Photo right: Garden triclinium (outdoor dining benches) at the Casa dell’Efebo, a wealthy house in Pompeii. Paintings of Egyptian landscapes decorate the sides of the benches where people once reclined to dine, and an artificial canal once flowed between the benches. (Photo by Caitlín Barrett)
A new book from Caitlín Barrett, associate professor of Classics, explores the reasons why many people in Pompeii chose to use Egyptian imagery in their household spaces.
In “Domesticating Empire: Egyptian Landscapes in Pompeian Gardens,” Barrett considers how regular citizens used artwork in their houses, especially their gardens, and what impact these images had on their daily lives.
Part of the connection between the Romans and Egypt centers on conquest – Rome conquered Egypt in 30 BC – but Egypt and the Greco-Roman world also had deep trade and diplomatic connections that began with Egyptian-Aegean interactions in the Bronze Age. The Egyptian empire was formerly one of the most powerful states of the Mediterranean world.
“I’m interested in cross-cultural connections and encounters with the Other in antiquity,” Barrett said. “We think of these cultural groups — the Egyptians, the Romans, the Greeks —as though they belong in neat little self-contained boxes, but that’s not how it was. They were part of extensive networks of trade, knowledge exchange, and cultural exchange.”
For her work on this book, Barrett examined paintings, mosaics, and statuettes preserved in the Naples Museum (including many objects not on public view and visible only with special permission) and visited more than 30 buildings throughout the Archeological Park of Pompeii, some open to the public and others she had to get special permission to enter. Because of the eruption of Mount Vesuvius in AD 79, which buried the city in tons of volcanic ash, Pompeii is one of the most well-preserved sites for archaeologists to learn more about the ancient world.
“When we see ancient paintings in museums today, we can sometimes forget that they weren’t originally intended for museum viewing,” she said. “In their original settings, these frescoes were very much part of daily life – they decorated the walls of people’s houses, especially gardens. Some even covered the sides of outdoor dining benches, so people would have lain down on them as they ate! I want to put these images back in context.”
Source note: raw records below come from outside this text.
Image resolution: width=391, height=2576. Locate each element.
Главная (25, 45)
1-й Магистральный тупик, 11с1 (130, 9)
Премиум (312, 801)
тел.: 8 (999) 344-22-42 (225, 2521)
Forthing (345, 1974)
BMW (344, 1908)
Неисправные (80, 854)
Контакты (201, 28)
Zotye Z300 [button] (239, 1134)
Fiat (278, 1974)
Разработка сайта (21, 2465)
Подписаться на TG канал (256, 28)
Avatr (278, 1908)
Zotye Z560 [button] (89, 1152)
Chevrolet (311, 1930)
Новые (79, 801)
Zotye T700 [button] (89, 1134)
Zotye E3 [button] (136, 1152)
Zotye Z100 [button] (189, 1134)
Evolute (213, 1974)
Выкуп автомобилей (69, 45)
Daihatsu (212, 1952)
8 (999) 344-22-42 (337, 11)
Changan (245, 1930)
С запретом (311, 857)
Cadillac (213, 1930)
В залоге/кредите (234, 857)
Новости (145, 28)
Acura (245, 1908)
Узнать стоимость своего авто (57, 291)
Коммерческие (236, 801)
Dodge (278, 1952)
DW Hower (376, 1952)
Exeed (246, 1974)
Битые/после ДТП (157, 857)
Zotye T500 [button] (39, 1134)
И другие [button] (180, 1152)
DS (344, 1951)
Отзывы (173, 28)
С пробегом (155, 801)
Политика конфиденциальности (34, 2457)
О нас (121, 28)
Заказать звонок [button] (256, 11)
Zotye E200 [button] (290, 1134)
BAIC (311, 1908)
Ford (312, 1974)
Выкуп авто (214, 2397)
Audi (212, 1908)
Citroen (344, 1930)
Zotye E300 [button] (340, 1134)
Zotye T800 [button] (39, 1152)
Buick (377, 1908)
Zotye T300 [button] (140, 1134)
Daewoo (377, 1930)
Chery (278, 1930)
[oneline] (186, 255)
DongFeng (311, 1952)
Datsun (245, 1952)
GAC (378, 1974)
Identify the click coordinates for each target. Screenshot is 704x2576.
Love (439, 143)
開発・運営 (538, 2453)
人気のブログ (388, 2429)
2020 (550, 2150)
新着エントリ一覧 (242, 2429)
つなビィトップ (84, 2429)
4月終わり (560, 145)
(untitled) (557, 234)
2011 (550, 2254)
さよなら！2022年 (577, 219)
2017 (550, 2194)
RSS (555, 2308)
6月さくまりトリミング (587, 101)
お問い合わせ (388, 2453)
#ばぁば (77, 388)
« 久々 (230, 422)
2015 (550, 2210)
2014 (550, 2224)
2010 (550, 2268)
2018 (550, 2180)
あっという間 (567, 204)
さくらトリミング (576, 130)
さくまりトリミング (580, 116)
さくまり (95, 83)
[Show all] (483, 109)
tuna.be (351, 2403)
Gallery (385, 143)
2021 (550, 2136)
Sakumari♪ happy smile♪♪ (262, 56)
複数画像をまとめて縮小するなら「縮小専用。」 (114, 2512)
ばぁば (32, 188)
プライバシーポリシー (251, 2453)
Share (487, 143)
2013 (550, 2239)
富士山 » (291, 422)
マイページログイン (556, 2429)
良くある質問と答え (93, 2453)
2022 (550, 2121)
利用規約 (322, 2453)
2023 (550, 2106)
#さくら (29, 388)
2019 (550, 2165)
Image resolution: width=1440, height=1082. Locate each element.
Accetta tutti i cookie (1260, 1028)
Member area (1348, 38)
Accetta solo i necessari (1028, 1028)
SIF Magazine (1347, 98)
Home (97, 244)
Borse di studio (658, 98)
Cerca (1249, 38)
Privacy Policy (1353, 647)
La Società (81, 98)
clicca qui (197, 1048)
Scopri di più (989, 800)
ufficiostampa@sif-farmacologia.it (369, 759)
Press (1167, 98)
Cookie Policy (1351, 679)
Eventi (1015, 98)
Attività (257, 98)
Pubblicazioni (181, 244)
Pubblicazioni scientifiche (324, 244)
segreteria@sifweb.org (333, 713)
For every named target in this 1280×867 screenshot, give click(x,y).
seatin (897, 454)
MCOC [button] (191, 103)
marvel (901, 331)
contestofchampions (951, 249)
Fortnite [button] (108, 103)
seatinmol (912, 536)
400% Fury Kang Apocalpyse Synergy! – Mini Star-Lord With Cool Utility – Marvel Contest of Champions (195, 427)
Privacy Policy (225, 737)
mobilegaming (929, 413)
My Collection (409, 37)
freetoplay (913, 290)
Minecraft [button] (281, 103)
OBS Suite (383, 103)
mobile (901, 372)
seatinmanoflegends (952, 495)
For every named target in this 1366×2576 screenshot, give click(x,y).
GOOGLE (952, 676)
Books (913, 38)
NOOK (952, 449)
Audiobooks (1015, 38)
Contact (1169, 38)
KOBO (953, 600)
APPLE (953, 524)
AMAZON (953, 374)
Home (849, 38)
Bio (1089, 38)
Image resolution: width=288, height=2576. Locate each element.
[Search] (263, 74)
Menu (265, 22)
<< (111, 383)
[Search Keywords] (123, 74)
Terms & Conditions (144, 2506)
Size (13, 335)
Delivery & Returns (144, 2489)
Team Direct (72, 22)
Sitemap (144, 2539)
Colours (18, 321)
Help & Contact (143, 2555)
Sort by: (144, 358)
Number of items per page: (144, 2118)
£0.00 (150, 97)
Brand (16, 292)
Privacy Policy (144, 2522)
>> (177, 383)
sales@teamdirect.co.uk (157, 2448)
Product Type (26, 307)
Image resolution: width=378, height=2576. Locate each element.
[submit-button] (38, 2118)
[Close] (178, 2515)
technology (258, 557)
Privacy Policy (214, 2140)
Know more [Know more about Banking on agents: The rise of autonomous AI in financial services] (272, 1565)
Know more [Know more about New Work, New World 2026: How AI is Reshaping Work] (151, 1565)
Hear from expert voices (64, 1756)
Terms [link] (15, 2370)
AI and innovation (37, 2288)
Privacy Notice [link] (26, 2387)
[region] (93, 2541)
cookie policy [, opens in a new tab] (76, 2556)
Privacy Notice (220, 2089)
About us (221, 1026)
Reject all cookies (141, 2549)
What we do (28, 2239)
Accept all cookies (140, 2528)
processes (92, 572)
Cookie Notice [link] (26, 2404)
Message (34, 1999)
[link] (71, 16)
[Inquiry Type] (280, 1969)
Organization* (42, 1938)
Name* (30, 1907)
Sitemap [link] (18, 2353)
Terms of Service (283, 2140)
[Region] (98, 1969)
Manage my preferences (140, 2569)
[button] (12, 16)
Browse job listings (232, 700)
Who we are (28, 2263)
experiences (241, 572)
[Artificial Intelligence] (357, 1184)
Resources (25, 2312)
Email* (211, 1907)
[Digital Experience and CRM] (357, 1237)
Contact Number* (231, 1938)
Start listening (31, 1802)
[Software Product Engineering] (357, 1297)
Closeup of one of the paintings from the Casa dell’Efebo dining benches. The painting depicts an Egyptian landscape with a temple (containing a statue of Isis), an obelisk and a worshipper making offerings at an altar. (Photo by Caitlín Barrett)
For example, in some houses, a canal used to irrigate a garden was actually bordered by paintings showing the banks of the Nile, as if the canal were itself representing the great river.
Pompeiian residents of this time, Barrett said, would have learned about Egypt through various avenues: reading, travel, imported religious practices, or, most often, consumer goods such as bronze and terracotta figurines, lamps, amulets, vessels, and textiles.
“At this time, Romans thought of Egyptian imagery – like Greek art – as appropriate decoration for a cultured, cosmopolitan person’s house,” she said. “So if you wanted to present yourself as a sophisticated person who knows a lot about the world, displaying your knowledge of Egypt – or your ownership of Egyptian-looking objects – could be a good way to go.”
Barrett said when she’s on a site, she likes to think of people actually inhabiting those spaces.
“I’m interested in people in the past and what their lives can tell us about our own lives,” she said. “How did their experience of empire compare to our experience today? Or their experience of globalization? If we look at how people dealt with these issues in the past, we can draw on their experiences to make our own choices today.”